James Brown : L’explorateur des mondes invisibles

Publié le : 23 Novembre 2024

Par : Hervé Lancelin

Catégorie : Critique d’art

Temps de lecture : 7 minutes

James Brown transcende les frontières de l’art contemporain en fusionnant traditions primitives et modernisme occidental. Sa quête perpétuelle entre Los Angeles, Paris, New York et le Mexique témoigne d’une vision artistique unique, oscillant entre brutalité du geste et sophistication compositionnelle.

Écoutez-moi bien, bande de snobs, laissez-moi vous parler de James Brown (1951-2020), pas le roi de la soul music, mais cet artiste américain qui a su transcender les frontières de l’art contemporain avec une audace rare et une intégrité intellectuelle qui fait cruellement défaut à tant d’artistes contemporains.
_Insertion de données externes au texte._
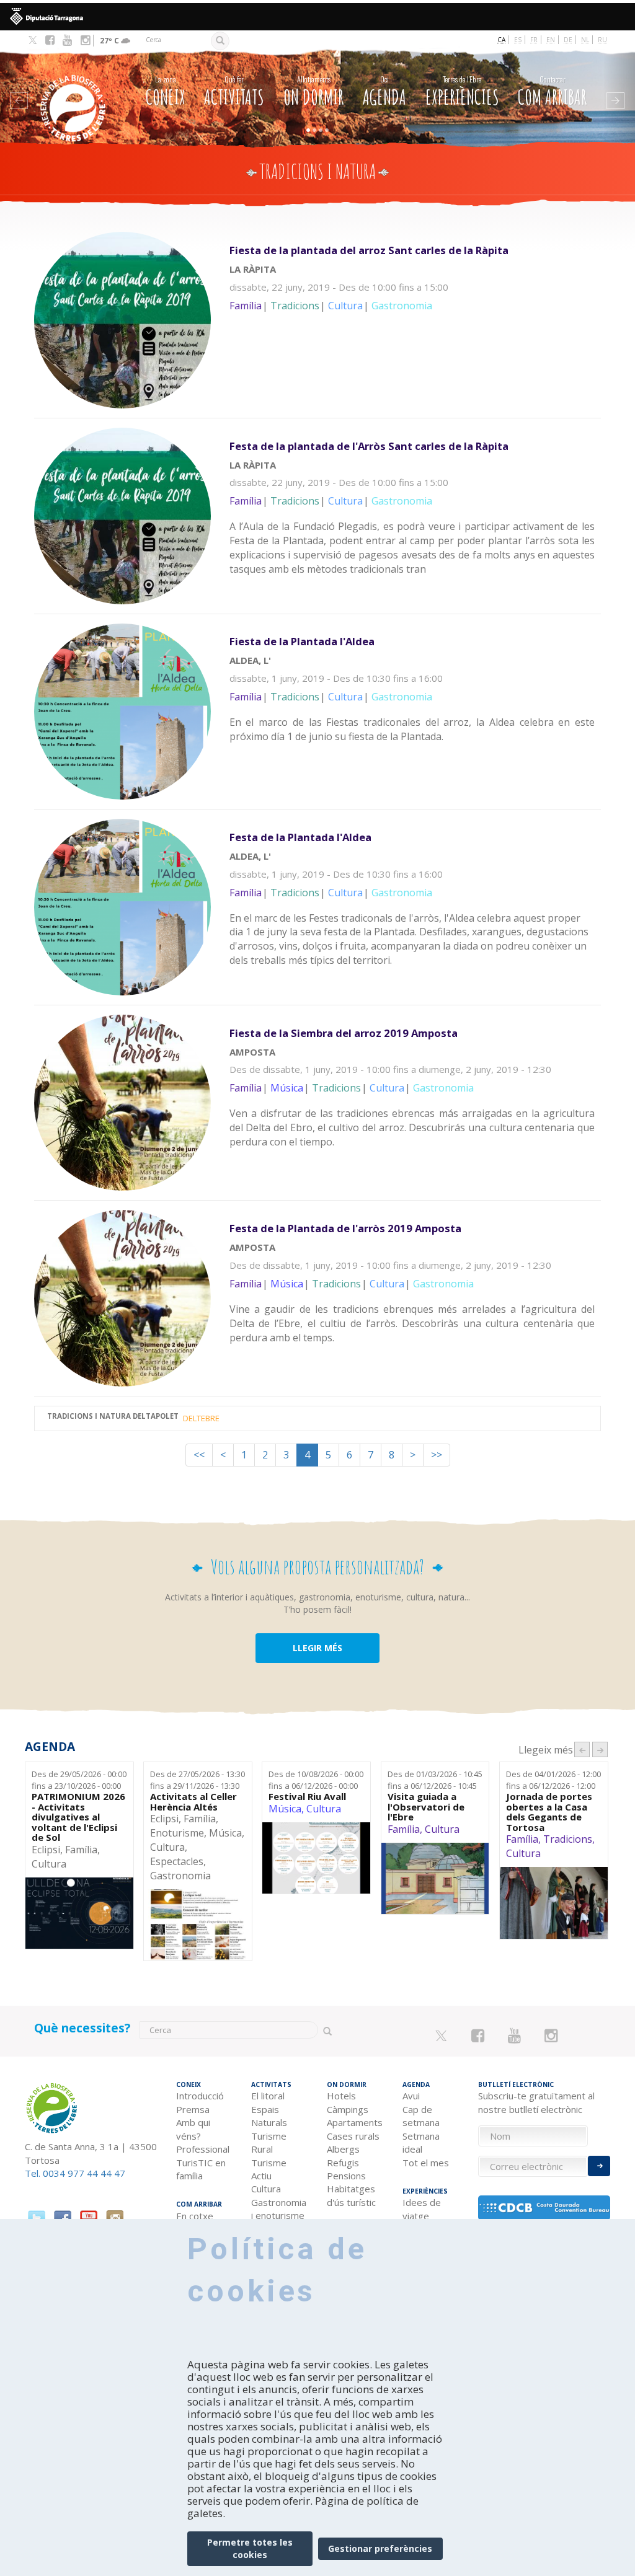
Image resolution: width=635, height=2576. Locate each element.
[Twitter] (32, 40)
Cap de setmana (421, 2115)
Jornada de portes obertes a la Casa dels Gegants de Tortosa (549, 1811)
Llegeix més (415, 294)
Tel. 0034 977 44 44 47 (75, 2173)
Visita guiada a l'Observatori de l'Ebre (426, 1806)
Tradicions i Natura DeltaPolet (113, 1417)
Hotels (341, 2095)
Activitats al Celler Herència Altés (193, 1801)
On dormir (313, 91)
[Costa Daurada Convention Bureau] (544, 2207)
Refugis (343, 2162)
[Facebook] (50, 40)
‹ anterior (582, 1749)
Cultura (49, 1864)
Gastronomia (180, 1875)
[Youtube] (67, 40)
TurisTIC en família (201, 2169)
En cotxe (194, 2216)
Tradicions (567, 1839)
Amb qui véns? (193, 2129)
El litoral (268, 2095)
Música (225, 1833)
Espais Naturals (269, 2115)
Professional (202, 2149)
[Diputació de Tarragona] (317, 16)
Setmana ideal (421, 2142)
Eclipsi (46, 1849)
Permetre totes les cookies (250, 2548)
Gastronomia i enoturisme (278, 2208)
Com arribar (552, 91)
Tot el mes (425, 2162)
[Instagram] (85, 40)
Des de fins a (79, 1779)
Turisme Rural (268, 2142)
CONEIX (165, 91)
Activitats (234, 91)
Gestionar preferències (380, 2548)
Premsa (193, 2109)
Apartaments (355, 2122)
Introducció (200, 2095)
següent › (600, 1749)
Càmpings (347, 2109)
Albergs (343, 2149)
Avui (411, 2095)
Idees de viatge (421, 2208)
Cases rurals (353, 2136)
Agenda (384, 91)
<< (199, 1455)
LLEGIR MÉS (317, 1648)
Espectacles (176, 1861)
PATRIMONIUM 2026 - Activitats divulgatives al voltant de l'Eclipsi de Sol (78, 1817)
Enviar (599, 2166)
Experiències (462, 91)
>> (436, 1455)
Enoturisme (177, 1833)
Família (81, 1849)
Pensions (346, 2175)
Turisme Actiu (268, 2169)
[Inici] (74, 89)
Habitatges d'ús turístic (351, 2195)
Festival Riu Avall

Un créateur qui a osé défier les conventions académiques tout en s’inspirant profondément des traditions primitives et du modernisme occidental, naviguant entre ces mondes avec une grâce presque insupportable de justesse.
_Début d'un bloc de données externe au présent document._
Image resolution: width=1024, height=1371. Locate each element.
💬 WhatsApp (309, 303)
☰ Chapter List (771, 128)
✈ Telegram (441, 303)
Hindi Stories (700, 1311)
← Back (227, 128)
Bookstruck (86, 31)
Commençons par sa relation viscérale avec la matérialité picturale, qui définit sa première période créative. Dans les années 1980, alors que le marché de l’art new-yorkais se gargarisait de néo-expressionnisme et que certains artistes produisaient des œuvres comme à la chaîne pour satisfaire la demande frénétique des collectionneurs, Brown développait une approche unique de la peinture semi-figurative qui transcendait les modes du moment. Ses œuvres de cette période révèlent une tension palpable entre la brutalité du geste et la sophistication de la composition qui fait exploser les catégories traditionnelles de l’histoire de l’art.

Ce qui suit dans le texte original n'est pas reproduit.